---------- RECORDS FOR THE TASK ----------

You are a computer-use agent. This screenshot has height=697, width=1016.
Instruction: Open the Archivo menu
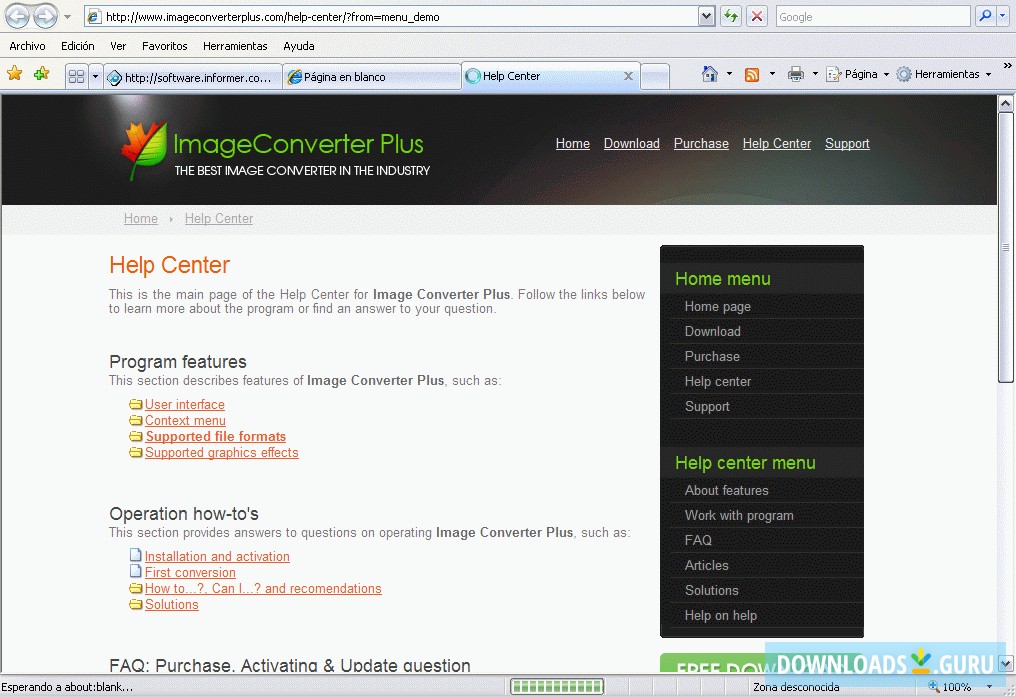pyautogui.click(x=27, y=45)
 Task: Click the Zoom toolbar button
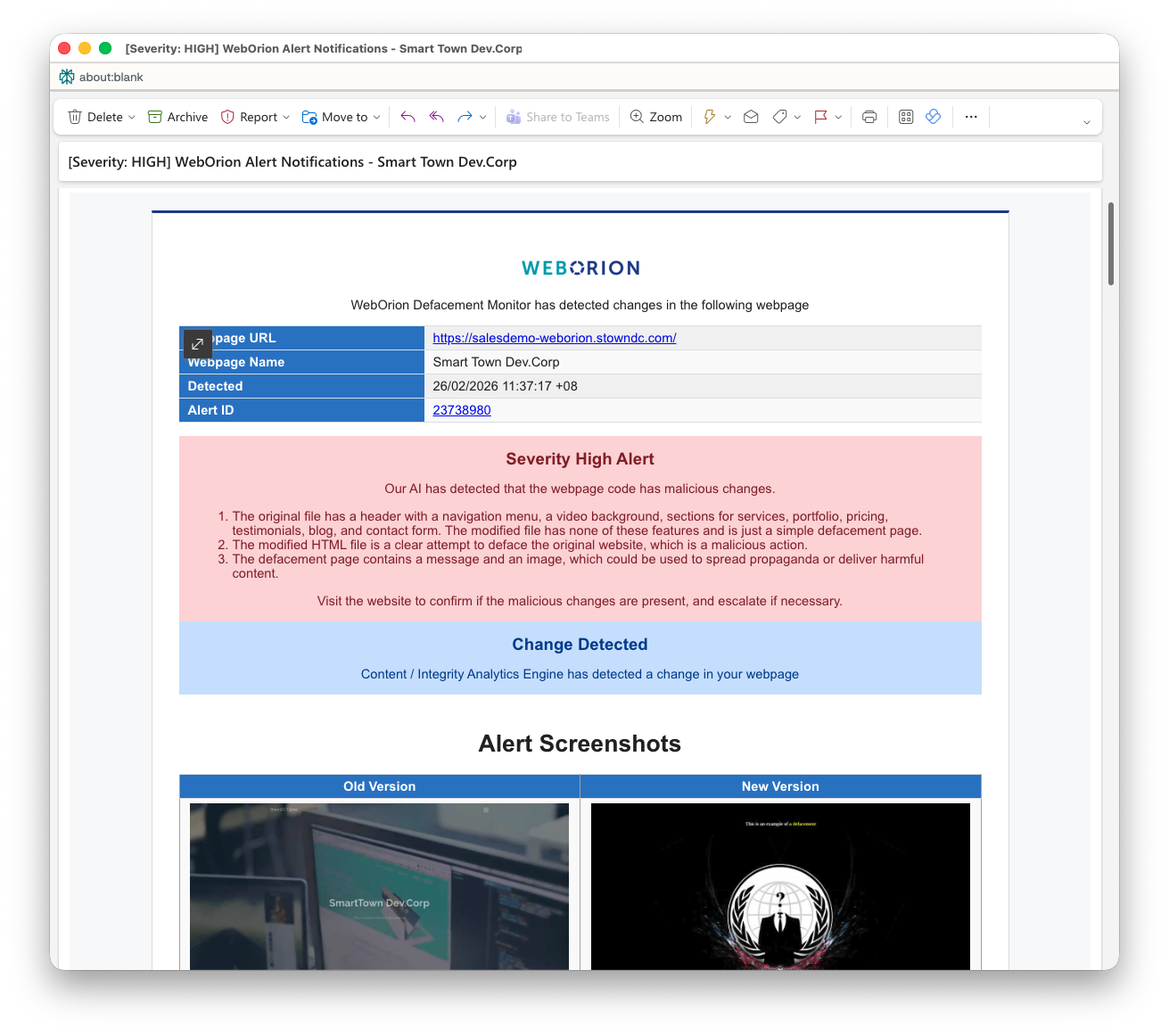point(655,116)
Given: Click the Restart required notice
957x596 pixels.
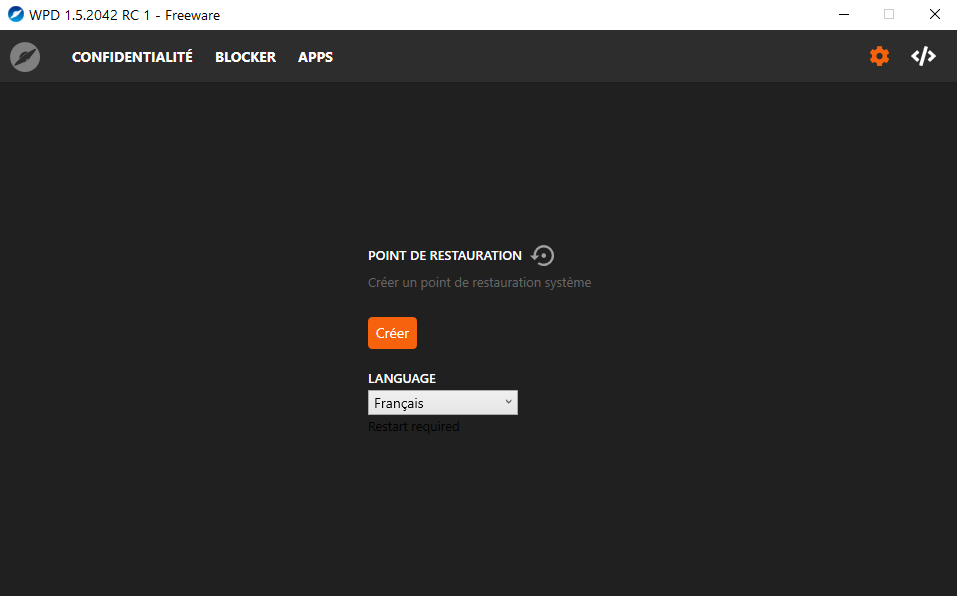Looking at the screenshot, I should pos(414,427).
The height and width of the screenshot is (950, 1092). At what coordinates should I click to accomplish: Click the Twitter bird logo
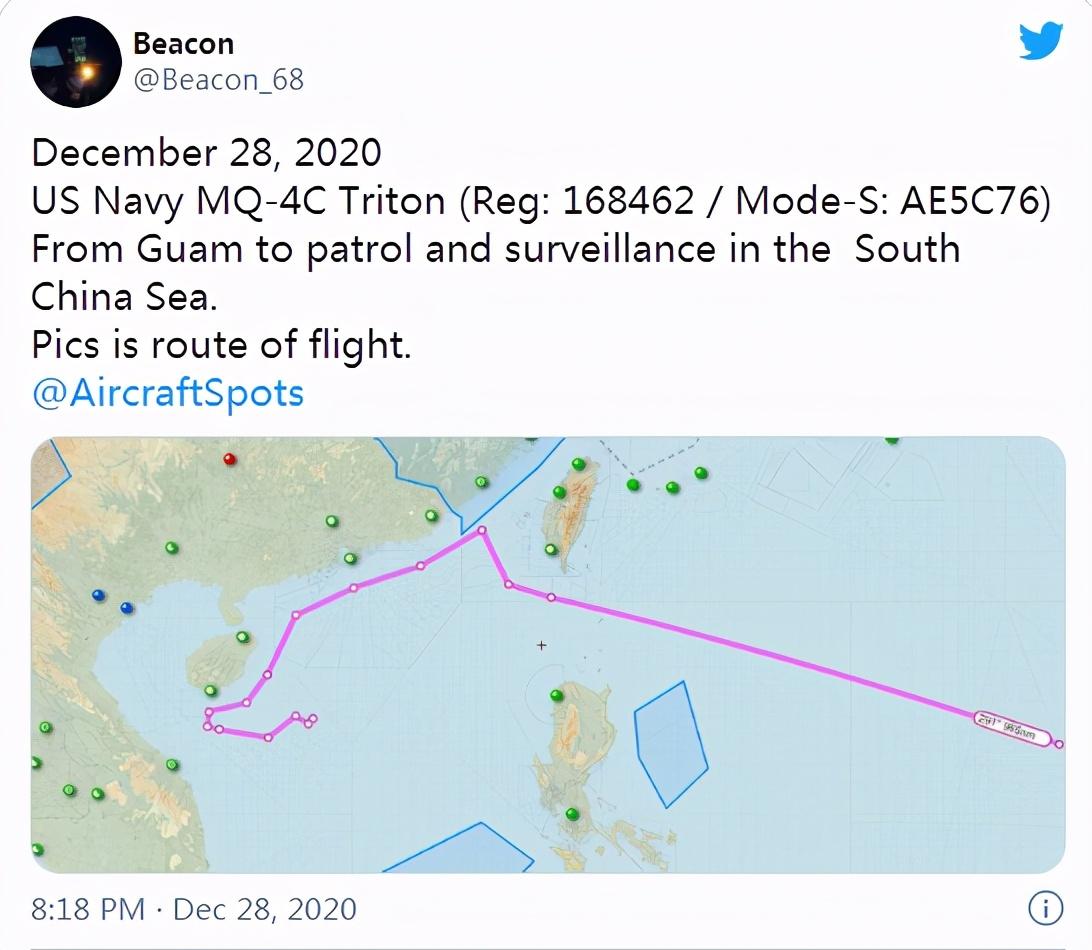[x=1040, y=41]
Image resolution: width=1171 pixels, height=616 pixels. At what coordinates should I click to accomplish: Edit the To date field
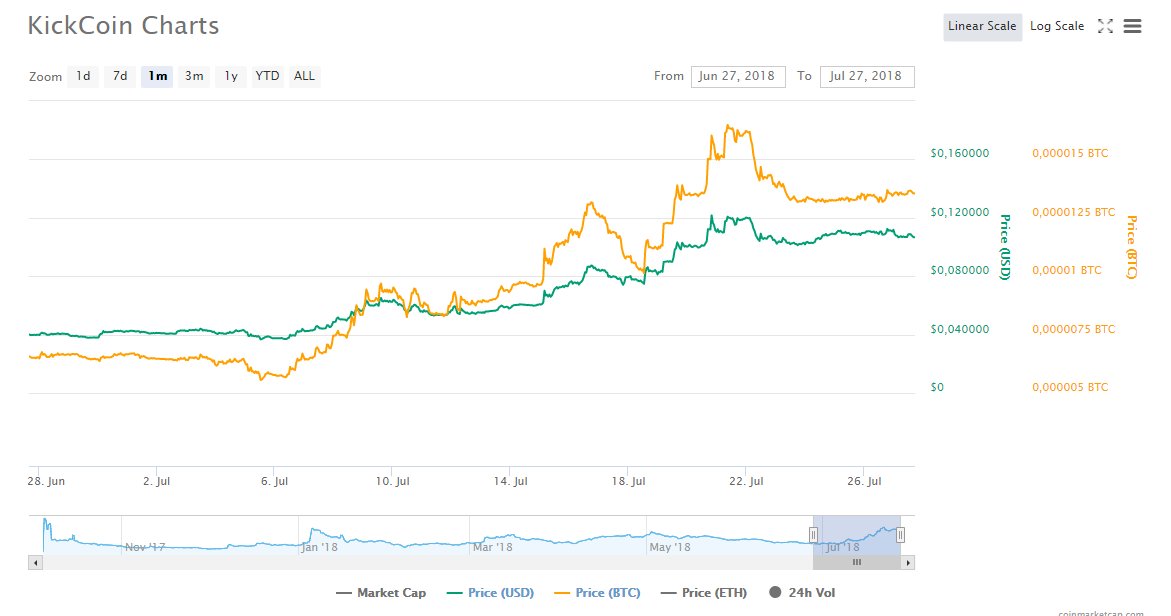click(x=866, y=77)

----------

Please return the entries above exactly as they appear, but without the pictures.

You are a computer-use agent. This screenshot has height=697, width=1016.
Instruction: Open the Archivo menu
pyautogui.click(x=27, y=45)
 Task: Click the Zoom toolbar button
point(655,116)
Given: Click the Restart required notice
957x596 pixels.
Looking at the screenshot, I should pos(414,427).
The height and width of the screenshot is (950, 1092). At what coordinates should I click to accomplish: Click the Twitter bird logo
[x=1040, y=41]
Image resolution: width=1171 pixels, height=616 pixels. At what coordinates should I click to accomplish: Edit the To date field
click(x=866, y=77)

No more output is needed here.